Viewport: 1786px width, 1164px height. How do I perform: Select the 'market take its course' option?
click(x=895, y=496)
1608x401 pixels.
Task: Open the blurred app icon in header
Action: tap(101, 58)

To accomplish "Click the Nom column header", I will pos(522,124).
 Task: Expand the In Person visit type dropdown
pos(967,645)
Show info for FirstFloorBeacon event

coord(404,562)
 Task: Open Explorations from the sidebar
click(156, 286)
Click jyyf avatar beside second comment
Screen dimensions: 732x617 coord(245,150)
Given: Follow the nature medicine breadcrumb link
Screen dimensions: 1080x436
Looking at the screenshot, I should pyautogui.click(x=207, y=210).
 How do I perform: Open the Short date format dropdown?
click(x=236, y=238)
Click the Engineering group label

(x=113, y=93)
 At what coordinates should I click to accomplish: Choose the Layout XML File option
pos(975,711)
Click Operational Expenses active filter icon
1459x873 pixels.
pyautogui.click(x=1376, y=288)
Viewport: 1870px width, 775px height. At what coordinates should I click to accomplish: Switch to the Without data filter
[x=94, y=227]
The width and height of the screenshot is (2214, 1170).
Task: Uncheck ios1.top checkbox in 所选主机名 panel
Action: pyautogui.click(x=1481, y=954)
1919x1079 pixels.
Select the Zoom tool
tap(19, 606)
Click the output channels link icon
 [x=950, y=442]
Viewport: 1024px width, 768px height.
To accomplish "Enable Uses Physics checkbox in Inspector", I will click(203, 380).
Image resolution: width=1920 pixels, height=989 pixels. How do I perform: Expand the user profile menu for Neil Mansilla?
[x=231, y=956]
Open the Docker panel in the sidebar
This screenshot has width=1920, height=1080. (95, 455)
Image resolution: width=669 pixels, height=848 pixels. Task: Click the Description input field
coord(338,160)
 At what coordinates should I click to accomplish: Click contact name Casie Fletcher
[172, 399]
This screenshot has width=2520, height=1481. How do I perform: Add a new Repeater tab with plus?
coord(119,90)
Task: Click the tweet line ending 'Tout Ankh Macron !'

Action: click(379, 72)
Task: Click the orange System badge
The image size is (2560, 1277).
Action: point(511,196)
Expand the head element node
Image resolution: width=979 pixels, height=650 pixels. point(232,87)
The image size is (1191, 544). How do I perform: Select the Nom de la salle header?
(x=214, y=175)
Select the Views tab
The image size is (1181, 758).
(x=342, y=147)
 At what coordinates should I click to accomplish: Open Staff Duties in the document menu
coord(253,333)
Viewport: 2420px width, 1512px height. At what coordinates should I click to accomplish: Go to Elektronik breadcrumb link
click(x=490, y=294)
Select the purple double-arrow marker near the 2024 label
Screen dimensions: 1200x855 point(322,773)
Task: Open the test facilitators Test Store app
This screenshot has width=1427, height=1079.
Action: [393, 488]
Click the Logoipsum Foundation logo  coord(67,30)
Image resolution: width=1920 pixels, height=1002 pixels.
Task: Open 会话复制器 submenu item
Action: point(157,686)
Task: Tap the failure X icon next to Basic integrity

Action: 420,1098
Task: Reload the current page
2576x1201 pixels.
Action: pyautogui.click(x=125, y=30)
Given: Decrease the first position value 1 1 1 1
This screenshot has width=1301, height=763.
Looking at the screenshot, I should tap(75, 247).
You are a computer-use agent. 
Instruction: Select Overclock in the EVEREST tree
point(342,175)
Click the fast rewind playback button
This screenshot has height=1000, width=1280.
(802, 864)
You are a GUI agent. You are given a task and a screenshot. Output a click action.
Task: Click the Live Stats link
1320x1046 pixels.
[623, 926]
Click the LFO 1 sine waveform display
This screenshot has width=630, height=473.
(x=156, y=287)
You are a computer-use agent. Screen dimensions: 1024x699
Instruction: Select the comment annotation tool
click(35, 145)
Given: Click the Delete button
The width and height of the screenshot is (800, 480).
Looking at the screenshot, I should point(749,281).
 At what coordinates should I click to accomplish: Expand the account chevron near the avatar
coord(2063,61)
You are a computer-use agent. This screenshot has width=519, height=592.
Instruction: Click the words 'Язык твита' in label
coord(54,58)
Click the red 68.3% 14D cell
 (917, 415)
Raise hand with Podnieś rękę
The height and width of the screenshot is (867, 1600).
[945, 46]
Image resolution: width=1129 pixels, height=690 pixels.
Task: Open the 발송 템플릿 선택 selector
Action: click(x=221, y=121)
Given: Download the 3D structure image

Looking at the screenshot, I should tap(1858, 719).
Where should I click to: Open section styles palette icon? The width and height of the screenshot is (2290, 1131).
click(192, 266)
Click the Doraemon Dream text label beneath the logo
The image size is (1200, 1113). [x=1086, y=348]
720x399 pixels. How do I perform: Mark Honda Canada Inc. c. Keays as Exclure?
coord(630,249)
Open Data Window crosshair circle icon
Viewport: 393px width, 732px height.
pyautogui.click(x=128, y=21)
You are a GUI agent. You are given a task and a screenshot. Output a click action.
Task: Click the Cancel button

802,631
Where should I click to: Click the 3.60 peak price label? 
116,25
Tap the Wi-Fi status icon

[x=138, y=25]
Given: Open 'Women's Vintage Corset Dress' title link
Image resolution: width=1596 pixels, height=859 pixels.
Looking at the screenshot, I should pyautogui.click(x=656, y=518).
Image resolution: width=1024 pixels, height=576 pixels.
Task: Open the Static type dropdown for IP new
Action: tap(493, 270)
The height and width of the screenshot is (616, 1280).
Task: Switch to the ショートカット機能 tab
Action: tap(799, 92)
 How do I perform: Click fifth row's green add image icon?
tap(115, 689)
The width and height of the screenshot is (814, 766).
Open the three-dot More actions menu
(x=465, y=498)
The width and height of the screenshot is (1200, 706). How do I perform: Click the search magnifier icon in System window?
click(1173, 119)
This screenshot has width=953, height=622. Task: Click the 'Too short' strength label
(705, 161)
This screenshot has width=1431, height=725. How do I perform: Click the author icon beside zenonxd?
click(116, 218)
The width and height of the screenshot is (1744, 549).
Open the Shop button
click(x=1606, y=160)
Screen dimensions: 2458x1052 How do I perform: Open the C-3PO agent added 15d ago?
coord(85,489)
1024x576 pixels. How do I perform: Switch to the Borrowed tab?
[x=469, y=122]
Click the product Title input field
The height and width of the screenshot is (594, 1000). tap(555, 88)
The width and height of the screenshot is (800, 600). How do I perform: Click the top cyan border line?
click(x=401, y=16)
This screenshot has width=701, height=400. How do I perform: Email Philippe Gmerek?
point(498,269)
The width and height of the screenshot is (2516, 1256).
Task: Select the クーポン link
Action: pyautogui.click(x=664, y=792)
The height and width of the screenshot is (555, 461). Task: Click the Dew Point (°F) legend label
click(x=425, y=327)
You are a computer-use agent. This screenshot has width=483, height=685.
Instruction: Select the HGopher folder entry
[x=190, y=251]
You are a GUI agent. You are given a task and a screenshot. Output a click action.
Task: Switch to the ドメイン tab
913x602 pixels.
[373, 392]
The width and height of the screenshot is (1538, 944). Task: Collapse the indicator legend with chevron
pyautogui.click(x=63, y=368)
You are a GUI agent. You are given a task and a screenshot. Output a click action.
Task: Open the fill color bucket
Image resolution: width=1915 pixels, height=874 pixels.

^^^^^^^^

Can you put these lines into a JSON list of strings, one string per line, leaving out blank lines, for all the records above?

[
  "Viewport: 1786px width, 1164px height. How do I perform: Select the 'market take its course' option?",
  "click(x=895, y=496)",
  "1608x401 pixels.",
  "Task: Open the blurred app icon in header",
  "Action: tap(101, 58)",
  "To accomplish \"Click the Nom column header\", I will pos(522,124).",
  " Task: Expand the In Person visit type dropdown",
  "pos(967,645)",
  "Show info for FirstFloorBeacon event",
  "coord(404,562)",
  " Task: Open Explorations from the sidebar",
  "click(156, 286)",
  "Click jyyf avatar beside second comment",
  "Screen dimensions: 732x617 coord(245,150)",
  "Given: Follow the nature medicine breadcrumb link",
  "Screen dimensions: 1080x436",
  "Looking at the screenshot, I should pyautogui.click(x=207, y=210).",
  " How do I perform: Open the Short date format dropdown?",
  "click(x=236, y=238)",
  "Click the Engineering group label",
  "(x=113, y=93)",
  " At what coordinates should I click to accomplish: Choose the Layout XML File option",
  "pos(975,711)",
  "Click Operational Expenses active filter icon",
  "1459x873 pixels.",
  "pyautogui.click(x=1376, y=288)",
  "Viewport: 1870px width, 775px height. At what coordinates should I click to accomplish: Switch to the Without data filter",
  "[x=94, y=227]",
  "The width and height of the screenshot is (2214, 1170).",
  "Task: Uncheck ios1.top checkbox in 所选主机名 panel",
  "Action: pyautogui.click(x=1481, y=954)",
  "1919x1079 pixels.",
  "Select the Zoom tool",
  "tap(19, 606)",
  "Click the output channels link icon",
  " [x=950, y=442]",
  "Viewport: 1024px width, 768px height.",
  "To accomplish \"Enable Uses Physics checkbox in Inspector\", I will click(203, 380).",
  "Image resolution: width=1920 pixels, height=989 pixels. How do I perform: Expand the user profile menu for Neil Mansilla?",
  "[x=231, y=956]",
  "Open the Docker panel in the sidebar",
  "This screenshot has width=1920, height=1080. (95, 455)",
  "Image resolution: width=669 pixels, height=848 pixels. Task: Click the Description input field",
  "coord(338,160)",
  " At what coordinates should I click to accomplish: Click contact name Casie Fletcher",
  "[172, 399]",
  "This screenshot has width=2520, height=1481. How do I perform: Add a new Repeater tab with plus?",
  "coord(119,90)",
  "Task: Click the tweet line ending 'Tout Ankh Macron !'",
  "Action: click(379, 72)",
  "Task: Click the orange System badge",
  "The image size is (2560, 1277).",
  "Action: point(511,196)",
  "Expand the head element node",
  "Image resolution: width=979 pixels, height=650 pixels. point(232,87)",
  "The image size is (1191, 544). How do I perform: Select the Nom de la salle header?",
  "(x=214, y=175)",
  "Select the Views tab",
  "The image size is (1181, 758).",
  "(x=342, y=147)",
  " At what coordinates should I click to accomplish: Open Staff Duties in the document menu",
  "coord(253,333)",
  "Viewport: 2420px width, 1512px height. At what coordinates should I click to accomplish: Go to Elektronik breadcrumb link",
  "click(x=490, y=294)",
  "Select the purple double-arrow marker near the 2024 label",
  "Screen dimensions: 1200x855 point(322,773)",
  "Task: Open the test facilitators Test Store app",
  "This screenshot has width=1427, height=1079.",
  "Action: [393, 488]",
  "Click the Logoipsum Foundation logo  coord(67,30)",
  "Image resolution: width=1920 pixels, height=1002 pixels.",
  "Task: Open 会话复制器 submenu item",
  "Action: point(157,686)",
  "Task: Tap the failure X icon next to Basic integrity",
  "Action: 420,1098",
  "Task: Reload the current page",
  "2576x1201 pixels.",
  "Action: pyautogui.click(x=125, y=30)",
  "Given: Decrease the first position value 1 1 1 1",
  "This screenshot has width=1301, height=763.",
  "Looking at the screenshot, I should tap(75, 247).",
  "You are a computer-use agent. ",
  "Instruction: Select Overclock in the EVEREST tree",
  "point(342,175)",
  "Click the fast rewind playback button",
  "This screenshot has height=1000, width=1280.",
  "(802, 864)",
  "You are a GUI agent. You are given a task and a screenshot. Output a click action.",
  "Task: Click the Live Stats link",
  "1320x1046 pixels.",
  "[623, 926]",
  "Click the LFO 1 sine waveform display",
  "This screenshot has width=630, height=473.",
  "(x=156, y=287)",
  "You are a computer-use agent. Screen dimensions: 1024x699",
  "Instruction: Select the comment annotation tool",
  "click(35, 145)",
  "Given: Click the Delete button",
  "The width and height of the screenshot is (800, 480).",
  "Looking at the screenshot, I should point(749,281).",
  " At what coordinates should I click to accomplish: Expand the account chevron near the avatar",
  "coord(2063,61)",
  "You are a computer-use agent. This screenshot has width=519, height=592.",
  "Instruction: Click the words 'Язык твита' in label",
  "coord(54,58)",
  "Click the red 68.3% 14D cell",
  " (917, 415)",
  "Raise hand with Podnieś rękę",
  "The height and width of the screenshot is (867, 1600).",
  "[945, 46]",
  "Image resolution: width=1129 pixels, height=690 pixels.",
  "Task: Open the 발송 템플릿 선택 selector",
  "Action: click(x=221, y=121)",
  "Given: Download the 3D structure image",
  "Looking at the screenshot, I should tap(1858, 719).",
  "Where should I click to: Open section styles palette icon? The width and height of the screenshot is (2290, 1131).",
  "click(192, 266)",
  "Click the Doraemon Dream text label beneath the logo",
  "The image size is (1200, 1113). [x=1086, y=348]",
  "720x399 pixels. How do I perform: Mark Honda Canada Inc. c. Keays as Exclure?",
  "coord(630,249)",
  "Open Data Window crosshair circle icon",
  "Viewport: 393px width, 732px height.",
  "pyautogui.click(x=128, y=21)",
  "You are a GUI agent. You are given a task and a screenshot. Output a click action.",
  "Task: Click the Cancel button",
  "802,631",
  "Where should I click to: Click the 3.60 peak price label? ",
  "116,25",
  "Tap the Wi-Fi status icon",
  "[x=138, y=25]",
  "Given: Open 'Women's Vintage Corset Dress' title link",
  "Image resolution: width=1596 pixels, height=859 pixels.",
  "Looking at the screenshot, I should pyautogui.click(x=656, y=518).",
  "Image resolution: width=1024 pixels, height=576 pixels.",
  "Task: Open the Static type dropdown for IP new",
  "Action: tap(493, 270)",
  "The height and width of the screenshot is (616, 1280).",
  "Task: Switch to the ショートカット機能 tab",
  "Action: tap(799, 92)",
  " How do I perform: Click fifth row's green add image icon?",
  "tap(115, 689)",
  "The width and height of the screenshot is (814, 766).",
  "Open the three-dot More actions menu",
  "(x=465, y=498)",
  "The width and height of the screenshot is (1200, 706). How do I perform: Click the search magnifier icon in System window?",
  "click(1173, 119)",
  "This screenshot has width=953, height=622. Task: Click the 'Too short' strength label",
  "(705, 161)",
  "This screenshot has width=1431, height=725. How do I perform: Click the author icon beside zenonxd?",
  "click(116, 218)",
  "The width and height of the screenshot is (1744, 549).",
  "Open the Shop button",
  "click(x=1606, y=160)",
  "Screen dimensions: 2458x1052 How do I perform: Open the C-3PO agent added 15d ago?",
  "coord(85,489)",
  "1024x576 pixels. How do I perform: Switch to the Borrowed tab?",
  "[x=469, y=122]",
  "Click the product Title input field",
  "The height and width of the screenshot is (594, 1000). tap(555, 88)",
  "The width and height of the screenshot is (800, 600). How do I perform: Click the top cyan border line?",
  "click(x=401, y=16)",
  "This screenshot has width=701, height=400. How do I perform: Email Philippe Gmerek?",
  "point(498,269)",
  "The width and height of the screenshot is (2516, 1256).",
  "Task: Select the クーポン link",
  "Action: pyautogui.click(x=664, y=792)",
  "The height and width of the screenshot is (555, 461). Task: Click the Dew Point (°F) legend label",
  "click(x=425, y=327)",
  "You are a computer-use agent. This screenshot has width=483, height=685.",
  "Instruction: Select the HGopher folder entry",
  "[x=190, y=251]",
  "You are a GUI agent. You are given a task and a screenshot. Output a click action.",
  "Task: Switch to the ドメイン tab",
  "913x602 pixels.",
  "[373, 392]",
  "The width and height of the screenshot is (1538, 944). Task: Collapse the indicator legend with chevron",
  "pyautogui.click(x=63, y=368)",
  "You are a GUI agent. You are given a task and a screenshot. Output a click action.",
  "Task: Open the fill color bucket",
  "Image resolution: width=1915 pixels, height=874 pixels."
]